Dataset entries
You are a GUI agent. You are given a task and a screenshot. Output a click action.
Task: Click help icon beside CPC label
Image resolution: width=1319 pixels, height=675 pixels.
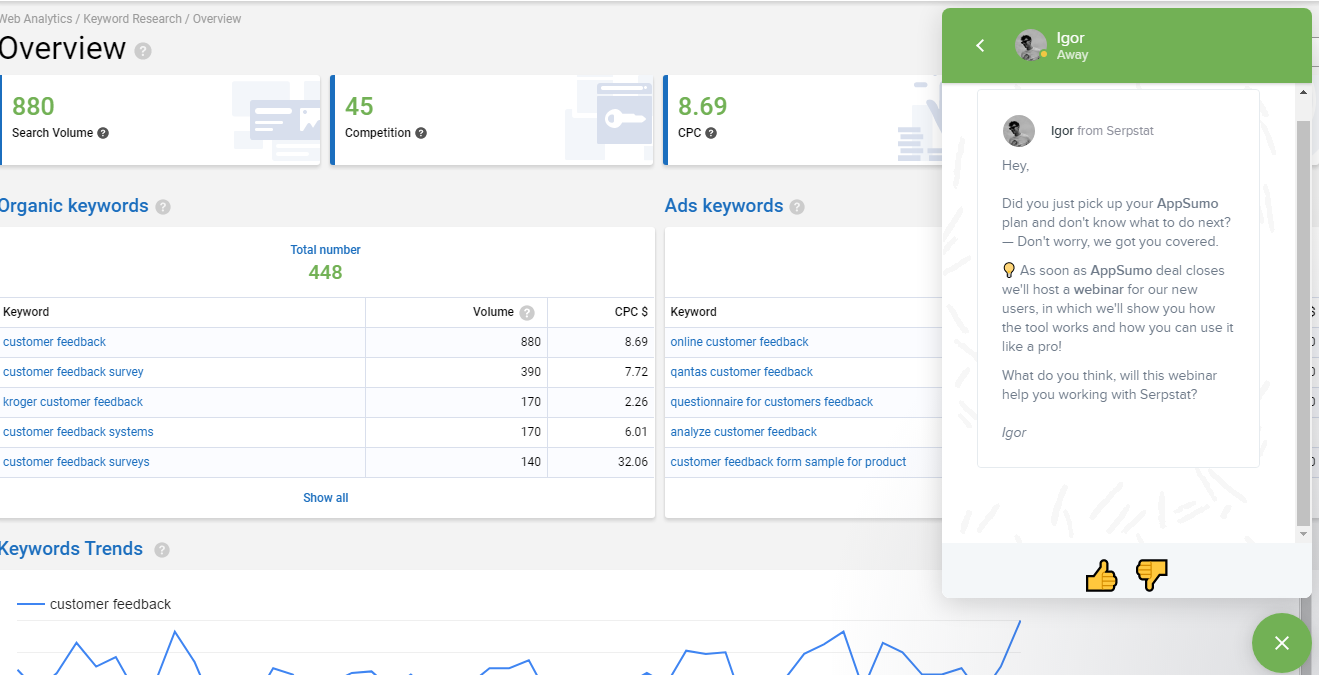tap(711, 133)
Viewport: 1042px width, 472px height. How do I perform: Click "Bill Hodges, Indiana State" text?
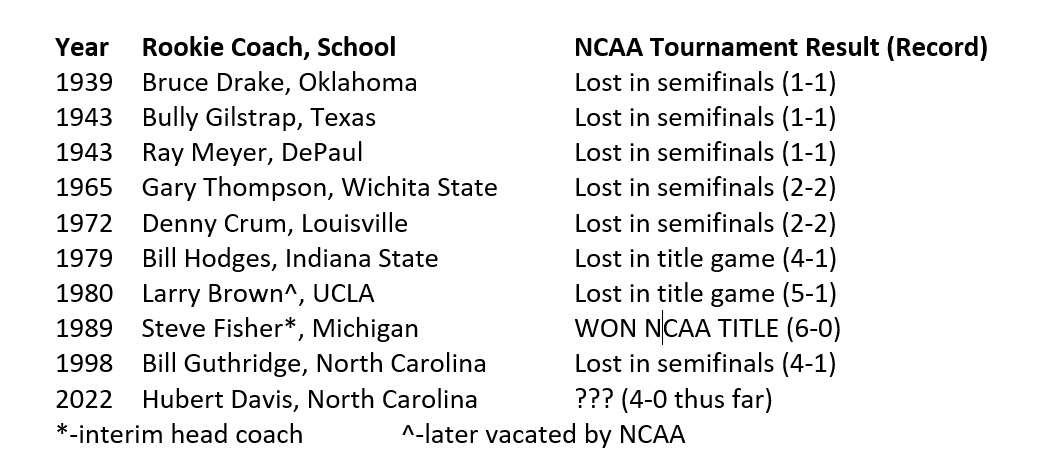click(x=290, y=259)
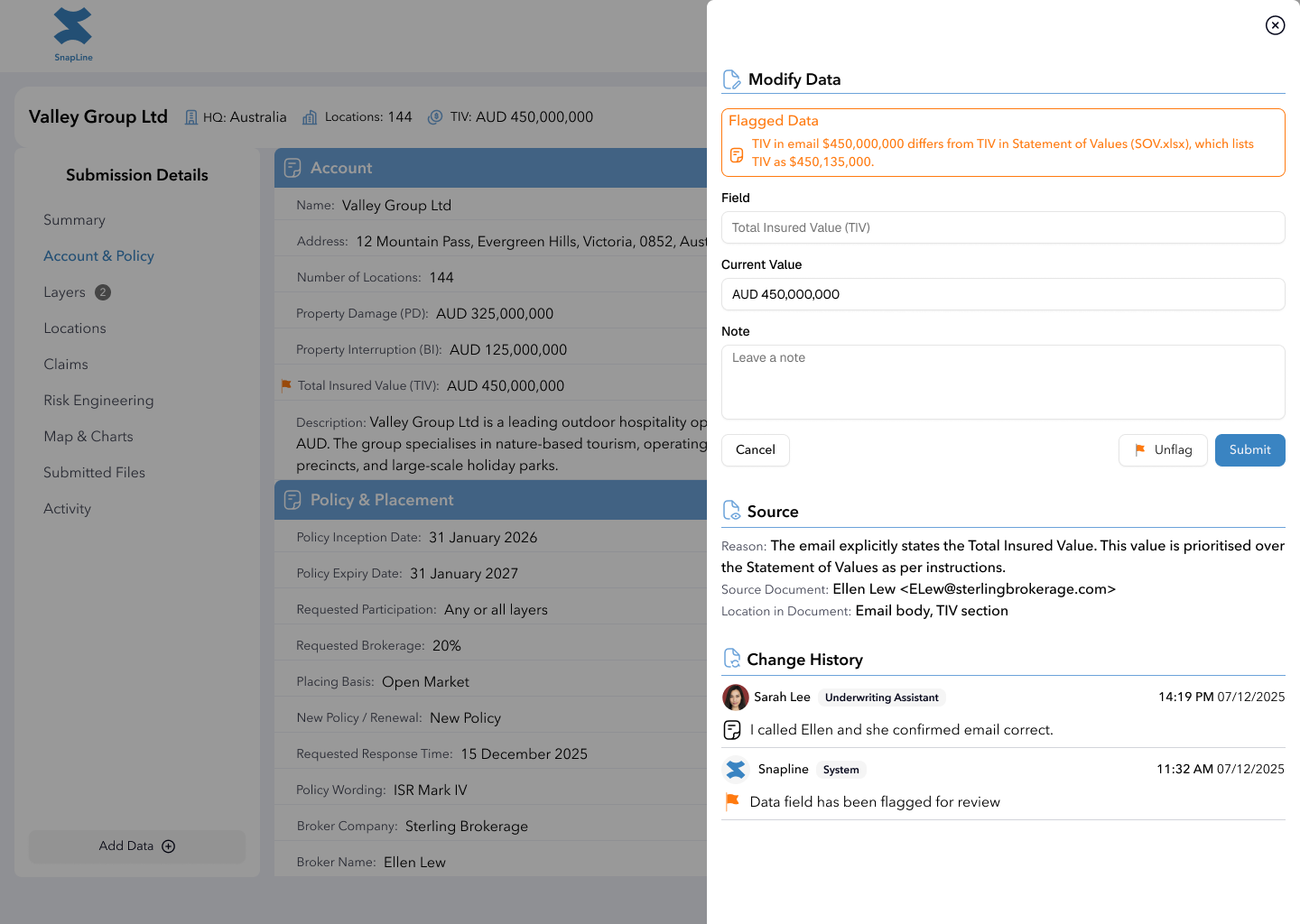Click the icon on the Policy & Placement header
Viewport: 1300px width, 924px height.
292,499
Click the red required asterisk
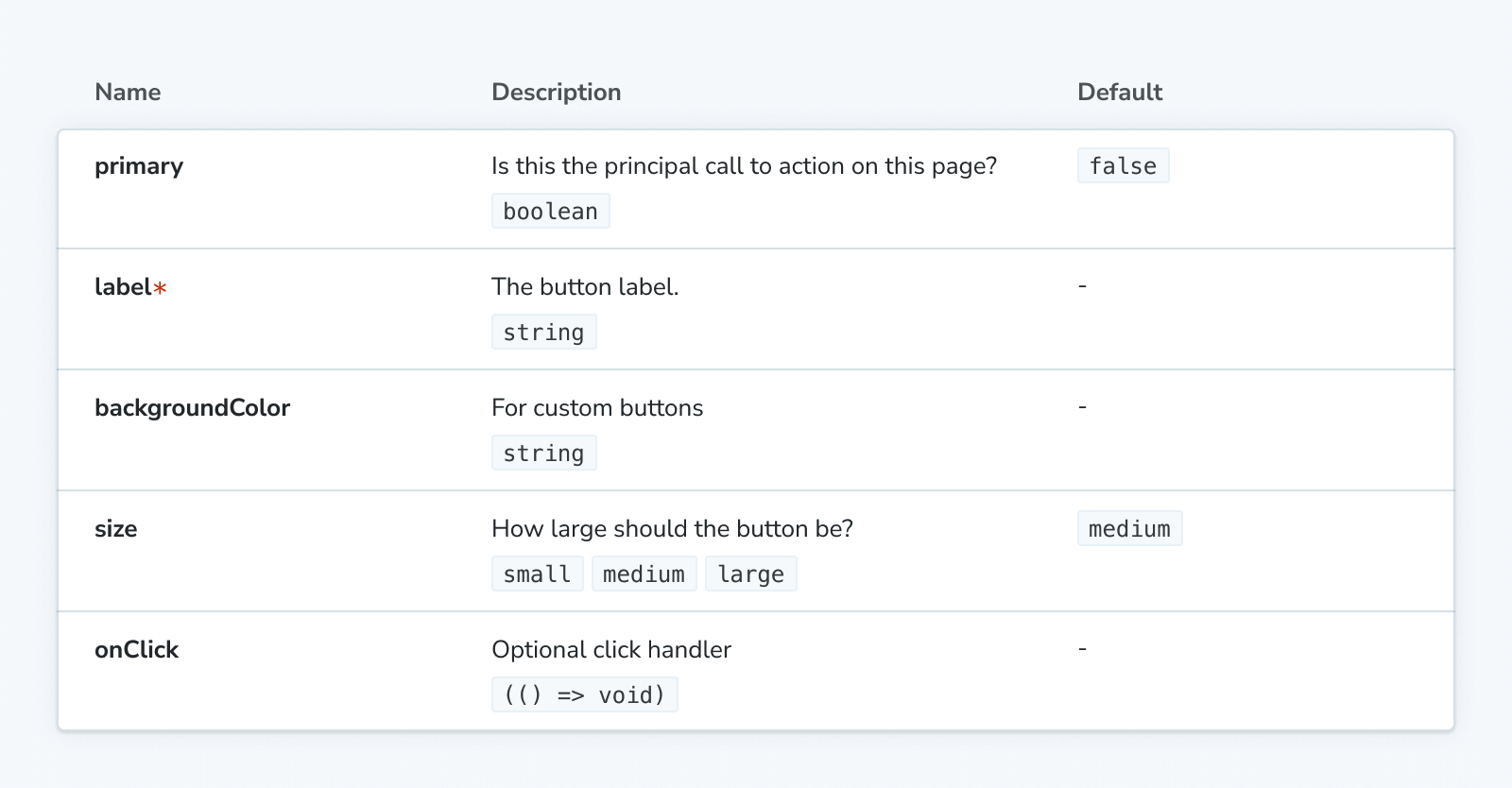 click(161, 288)
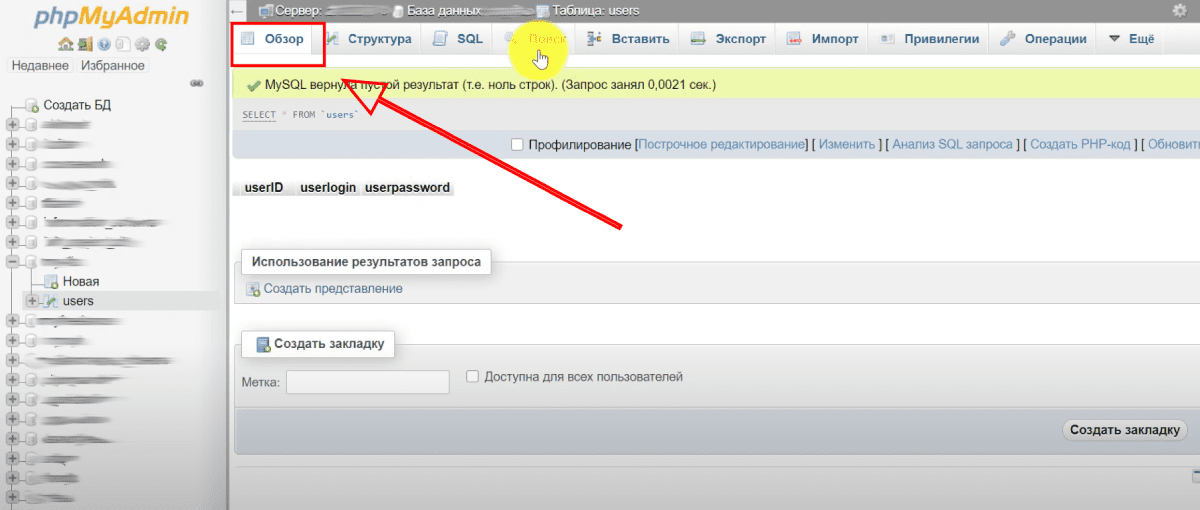Click the link chain icon in sidebar

point(197,83)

TASK TO CARRY OUT.
Would you set down the records above once more, exactly, with the pictures removed?

EXERCISE SOLUTION.
You are a GUI agent. You are given a task and a screenshot. Output a click action.
Task: Click help icon beside CPC label
Image resolution: width=1319 pixels, height=675 pixels.
tap(711, 133)
Viewport: 1042px width, 472px height. How do I perform: Click "Bill Hodges, Indiana State" text?
click(x=290, y=259)
Click the icon on the Policy & Placement header
Viewport: 1300px width, 924px height.
292,499
Click the red required asterisk
 click(161, 288)
Click the link chain icon in sidebar

point(197,83)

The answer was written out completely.